LONDON, UK — As play got underway on June 22, 2026, for the Wimbledon Championships, the All England Lawn Tennis Club (AELTC) activated one of the most complex, high-throughput media transport configurations in modern sports.

With tournament officials projecting an international reach spanning more than 220 territories via 39 major global broadcast agreements, the event’s distribution framework relies on a hybrid network architecture fusing localized IP-based routing, ultra-wideband transcontinental fiber trunks, and geostationary communication satellite segments.
The end-to-end media operations pipeline is managed directly by Wimbledon Broadcast Services (WBS), the tournament’s host broadcasting arm, alongside primary engineering contractor NEP UK. For the 2026 campaign, the technical footprint encompasses all 18 championship grass courts, generating synchronized, uninterrupted ultra-high-definition (UHD) and high-dynamic-range (HDR) data feeds.

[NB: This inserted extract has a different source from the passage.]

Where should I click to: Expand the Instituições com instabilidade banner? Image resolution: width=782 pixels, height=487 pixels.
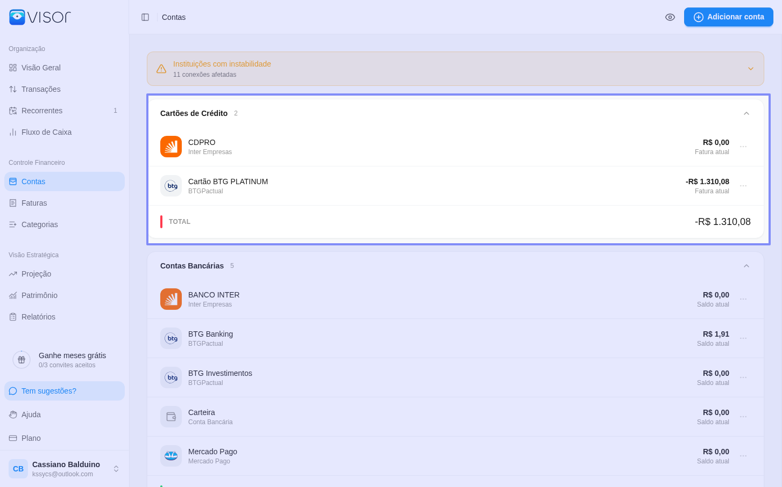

The First Mile: On-Site Ingestion and IP Routing
The workflow originates on-site within the 14-acre SW19 campus, where engineers have deployed over 100 Sony 3500 UHD camera positions. To capture high-velocity baseline exchanges and net-side tracking shots without deploying dozens of manual camera operators to secondary courts, NEP UK has expanded its implementation of the Fletcher Tr-ACE automated tracking system. This robotic camera technology utilizes computerized visual tracking algorithms to keep the tennis ball centered in the frame, managing pan, tilt, and zoom functions natively.
All raw video capture is routed through a series of centralized, fully redundant IP-based Outside Broadcast (OB) units. Inside these mobile hubs, operators manage 40 high-capacity EVS servers to ingest every point concurrently. Feeds from the marquee spaces—including Centre Court and No. 1 Court—are processed as native 1080p HDR signals utilizing the BT.2020 wide color gamut. These feeds are compiled into master “World Feeds” and distributed on-site to more than 50 Media Rights Holders (MRHs), including the BBC, ESPN, and beIN Sports.
Land and Space: The Hybrid Distribution Layer
To push these multi-court video feeds to international markets with microsecond-level latency, WBS utilizes a dual-path transport topology that leverages both land and space assets:
- Terrestrial Fiber Trunks: Raw data bundles are converted and pushed through dedicated, private fiber-optic pipelines operating at burst capacities ranging between 100 and 200 Gbps. Managed by global media connectivity firms like The Switch, this high-volume network serves as the foundational transport layer for dense, fiber-rich telecom hubs across North America, continental Europe, and parts of Asia.
- Geostationary Space Segment: For direct-to-home (DTH) living room distribution and regions lacking dense terrestrial fiber links, geostationary communication satellites serve as the primary network backbone. Satellite operator SES allocates temporary, high-power transponder capacity across its premier UK broadcast neighborhood at the 28.2° East orbital slot. This space segment allows networks like the BBC to maintain interactive red-button video streams, enabling home dishes to pull down multiple simultaneous match options directly from orbit without straining local internet exchanges.
Constellation Architecture for Mobile Audio
The tournament’s international communications framework extends beyond high-resolution video streams into mobile digital audio distribution. The official on-site radio broadcast, Radio Wimbledon, captures localized court commentaries, chair umpire microphones, and post-match interview data.
While the station transmits to on-site spectators via local low-power FM bands, the digital audio feed is routed simultaneously to an institutional uplink terminal. From there, the audio signals are beamed directly to the SiriusXM geostationary satellite constellation, providing uninterrupted, nationwide satellite radio coverage for sports subscribers traveling throughout the United States and Canada.
The collective infrastructure is scheduled to operate continuously over the 14-day tournament block. Ground segment monitoring, transponder power balancing, and digital copy protection protocols will remain active through the final singles championship rounds on July 12, 2026.